Matthew pretended to be very disinterested. “Different how?”
“Lighter.”
He gave a small laugh. “That’s suspiciously poetic for you.”
“Don’t dodge. You’ve been… softer. Not weak soft. Just less like you’re carrying a sofa up a staircase by yourself.”
That one slipped between the ribs like a hot knife. He looked down at his phone. It was face-down beside him. Silent. And somehow, even without a message, there it was again.
Nikki Effect.
It was more than the texts. It was more than the early morning conversations, or the ridiculous double entendres, or the way Nikki could turn an ordinary question into something that stayed with him for days.
It was also the quiet rearranging. The internal furniture of him had moved. Where irritation used to sit, patience had pulled up a chair. Where loneliness used to lean against the wall smoking cigarettes and looking smug, warmth had opened a window. Where fear used to keep inventory, hope had started making plans. Most importantly, where anxiety had claimed its stake in his brain, thousands of miles of calm smoothed it all out.
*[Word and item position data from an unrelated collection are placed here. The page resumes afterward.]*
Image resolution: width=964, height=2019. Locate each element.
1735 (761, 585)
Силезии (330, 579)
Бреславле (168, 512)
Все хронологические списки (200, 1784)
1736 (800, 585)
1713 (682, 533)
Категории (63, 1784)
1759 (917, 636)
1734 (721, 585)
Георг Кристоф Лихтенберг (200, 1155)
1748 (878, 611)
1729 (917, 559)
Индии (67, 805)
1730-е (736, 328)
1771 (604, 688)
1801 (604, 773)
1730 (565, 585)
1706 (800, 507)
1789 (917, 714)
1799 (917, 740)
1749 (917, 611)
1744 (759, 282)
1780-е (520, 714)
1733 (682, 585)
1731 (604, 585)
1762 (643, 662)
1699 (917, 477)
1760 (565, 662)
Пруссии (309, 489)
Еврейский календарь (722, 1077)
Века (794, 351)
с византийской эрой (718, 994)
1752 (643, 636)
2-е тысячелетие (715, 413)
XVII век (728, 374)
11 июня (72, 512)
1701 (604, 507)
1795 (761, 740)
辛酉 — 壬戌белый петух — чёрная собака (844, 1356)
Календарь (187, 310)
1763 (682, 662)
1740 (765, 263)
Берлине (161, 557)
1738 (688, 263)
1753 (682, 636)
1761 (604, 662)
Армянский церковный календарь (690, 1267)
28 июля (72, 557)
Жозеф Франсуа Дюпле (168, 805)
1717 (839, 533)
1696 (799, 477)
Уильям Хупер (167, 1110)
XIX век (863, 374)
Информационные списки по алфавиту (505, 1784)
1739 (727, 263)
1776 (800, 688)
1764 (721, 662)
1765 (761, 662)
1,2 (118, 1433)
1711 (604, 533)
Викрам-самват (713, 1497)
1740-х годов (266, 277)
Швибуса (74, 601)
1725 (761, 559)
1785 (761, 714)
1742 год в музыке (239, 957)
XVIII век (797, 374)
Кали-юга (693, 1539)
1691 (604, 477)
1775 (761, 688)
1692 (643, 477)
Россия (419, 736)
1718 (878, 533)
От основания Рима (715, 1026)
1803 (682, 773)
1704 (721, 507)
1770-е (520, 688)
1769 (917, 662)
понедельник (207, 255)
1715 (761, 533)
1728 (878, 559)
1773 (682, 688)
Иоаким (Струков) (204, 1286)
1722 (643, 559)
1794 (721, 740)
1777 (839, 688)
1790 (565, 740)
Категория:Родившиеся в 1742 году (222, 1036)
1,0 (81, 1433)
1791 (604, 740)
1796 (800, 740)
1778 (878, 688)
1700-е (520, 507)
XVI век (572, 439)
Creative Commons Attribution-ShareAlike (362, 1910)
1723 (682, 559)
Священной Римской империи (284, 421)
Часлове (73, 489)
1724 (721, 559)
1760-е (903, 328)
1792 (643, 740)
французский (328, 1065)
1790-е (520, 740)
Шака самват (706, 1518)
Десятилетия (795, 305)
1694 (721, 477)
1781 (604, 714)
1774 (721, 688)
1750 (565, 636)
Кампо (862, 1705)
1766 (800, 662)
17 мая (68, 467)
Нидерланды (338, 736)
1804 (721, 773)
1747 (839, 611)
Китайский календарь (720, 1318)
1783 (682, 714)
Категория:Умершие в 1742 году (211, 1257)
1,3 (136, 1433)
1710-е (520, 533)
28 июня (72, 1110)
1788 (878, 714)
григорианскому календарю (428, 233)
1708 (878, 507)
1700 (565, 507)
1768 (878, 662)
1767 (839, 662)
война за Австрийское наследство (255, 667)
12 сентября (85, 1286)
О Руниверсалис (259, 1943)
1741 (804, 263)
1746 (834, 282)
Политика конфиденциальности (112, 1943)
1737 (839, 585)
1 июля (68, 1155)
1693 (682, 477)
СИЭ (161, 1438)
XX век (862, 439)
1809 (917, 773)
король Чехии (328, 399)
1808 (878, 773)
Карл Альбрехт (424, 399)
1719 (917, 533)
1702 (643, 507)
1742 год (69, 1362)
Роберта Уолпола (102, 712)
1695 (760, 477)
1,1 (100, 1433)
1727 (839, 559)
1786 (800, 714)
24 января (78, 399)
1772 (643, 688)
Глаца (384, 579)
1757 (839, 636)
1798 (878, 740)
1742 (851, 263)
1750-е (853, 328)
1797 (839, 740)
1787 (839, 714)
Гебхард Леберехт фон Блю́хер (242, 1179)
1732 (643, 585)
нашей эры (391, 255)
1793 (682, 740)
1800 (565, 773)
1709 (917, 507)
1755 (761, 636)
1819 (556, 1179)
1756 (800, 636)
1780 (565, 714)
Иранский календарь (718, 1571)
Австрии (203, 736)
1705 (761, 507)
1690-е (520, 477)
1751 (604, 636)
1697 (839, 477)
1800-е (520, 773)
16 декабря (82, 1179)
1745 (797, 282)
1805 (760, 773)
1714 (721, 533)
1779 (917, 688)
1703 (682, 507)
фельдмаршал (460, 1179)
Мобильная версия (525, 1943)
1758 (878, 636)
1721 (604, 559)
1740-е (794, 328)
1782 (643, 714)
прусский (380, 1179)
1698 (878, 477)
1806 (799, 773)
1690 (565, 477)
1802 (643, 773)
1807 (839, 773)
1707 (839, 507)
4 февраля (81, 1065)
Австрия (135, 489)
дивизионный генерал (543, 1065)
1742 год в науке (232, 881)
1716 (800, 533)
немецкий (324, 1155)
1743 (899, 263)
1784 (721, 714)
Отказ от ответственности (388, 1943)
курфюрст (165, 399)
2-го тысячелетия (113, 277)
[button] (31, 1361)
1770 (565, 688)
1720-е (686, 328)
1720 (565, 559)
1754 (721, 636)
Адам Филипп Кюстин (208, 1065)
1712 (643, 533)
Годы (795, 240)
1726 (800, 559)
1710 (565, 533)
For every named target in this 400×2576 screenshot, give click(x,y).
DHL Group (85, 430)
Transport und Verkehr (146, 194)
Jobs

The Nikki Effect was what happened when someone made the world feel less like a thing to survive and more like a place worth living in. A message at the right time. A laugh when he needed one. A softness he was thankful for that he was allowed to keep. A love that knew no bounds of time or distance.
Much later that night, Matthew stood in his kitchen, washing a mug he didn’t need to wash, smiling again at nothing.
His phone buzzed. He read the message. Then he laughed quietly to himself. There it was. Again.
The Nikki Effect.


I'm 100% sure you smiled writing this.